• Records for processing:

--- START ---

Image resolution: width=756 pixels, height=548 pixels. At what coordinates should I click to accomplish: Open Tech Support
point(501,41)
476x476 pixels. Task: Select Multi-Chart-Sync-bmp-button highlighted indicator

--- END ---
--- START ---

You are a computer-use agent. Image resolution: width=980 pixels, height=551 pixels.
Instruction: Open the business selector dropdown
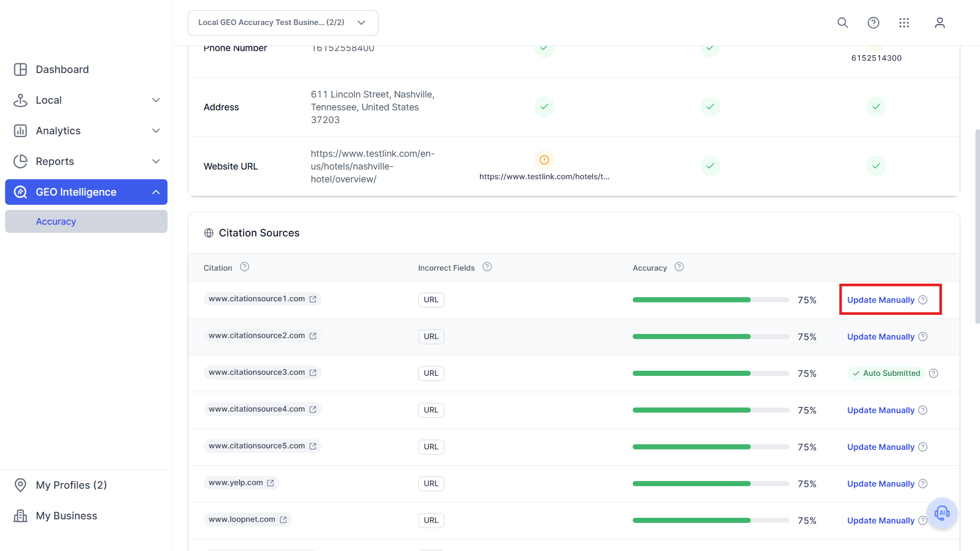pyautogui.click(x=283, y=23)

--- END ---
--- START ---

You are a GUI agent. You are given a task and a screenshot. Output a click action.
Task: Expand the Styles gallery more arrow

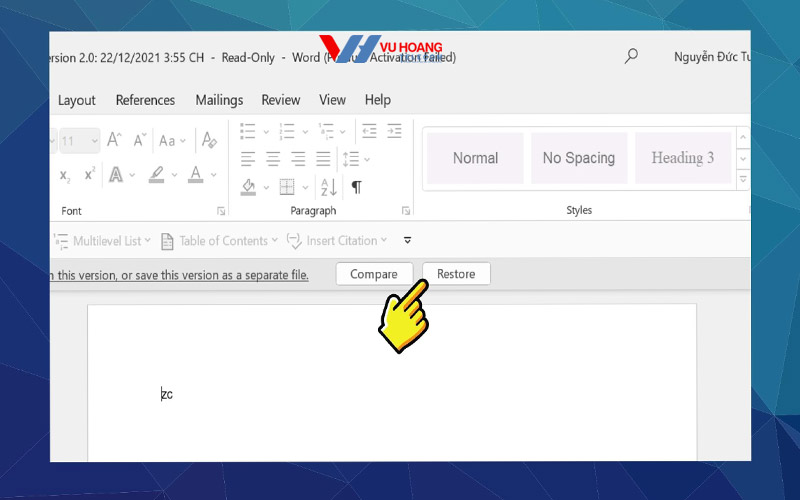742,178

--- END ---

• Exercise:
The required output is every line above from the one with "Image resolution: width=756" down to the one with "476x476 pixels. Task: Select", restated word for word, ends included.

• Problem solution:
Image resolution: width=756 pixels, height=548 pixels. At what coordinates should I click to accomplish: Open Tech Support
point(501,41)
476x476 pixels. Task: Select Multi-Chart-Sync-bmp-button highlighted indicator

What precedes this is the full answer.